+++ SOURCE MATERIAL

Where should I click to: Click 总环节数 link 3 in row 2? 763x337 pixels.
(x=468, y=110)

++++++
+++ SOURCE MATERIAL

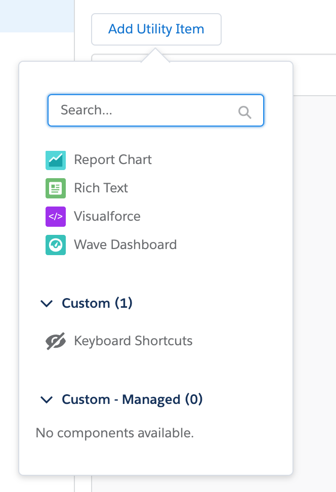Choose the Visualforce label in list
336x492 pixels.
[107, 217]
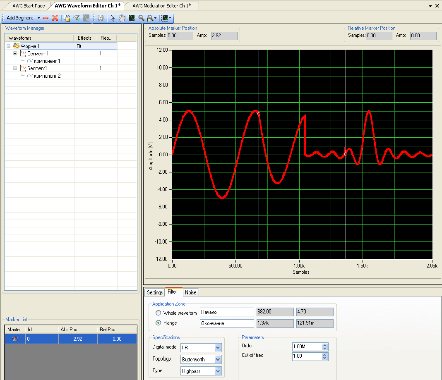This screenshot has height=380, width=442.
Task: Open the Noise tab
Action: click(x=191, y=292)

++++++

In the records, rename "link" to "button". Begin at the line that has "Where should I", stop after the line that has "(x=468, y=110)", and give back only those lines with everything else unchanged.

Where should I click to: Click 总环节数 button 3 in row 2? 763x337 pixels.
(x=468, y=110)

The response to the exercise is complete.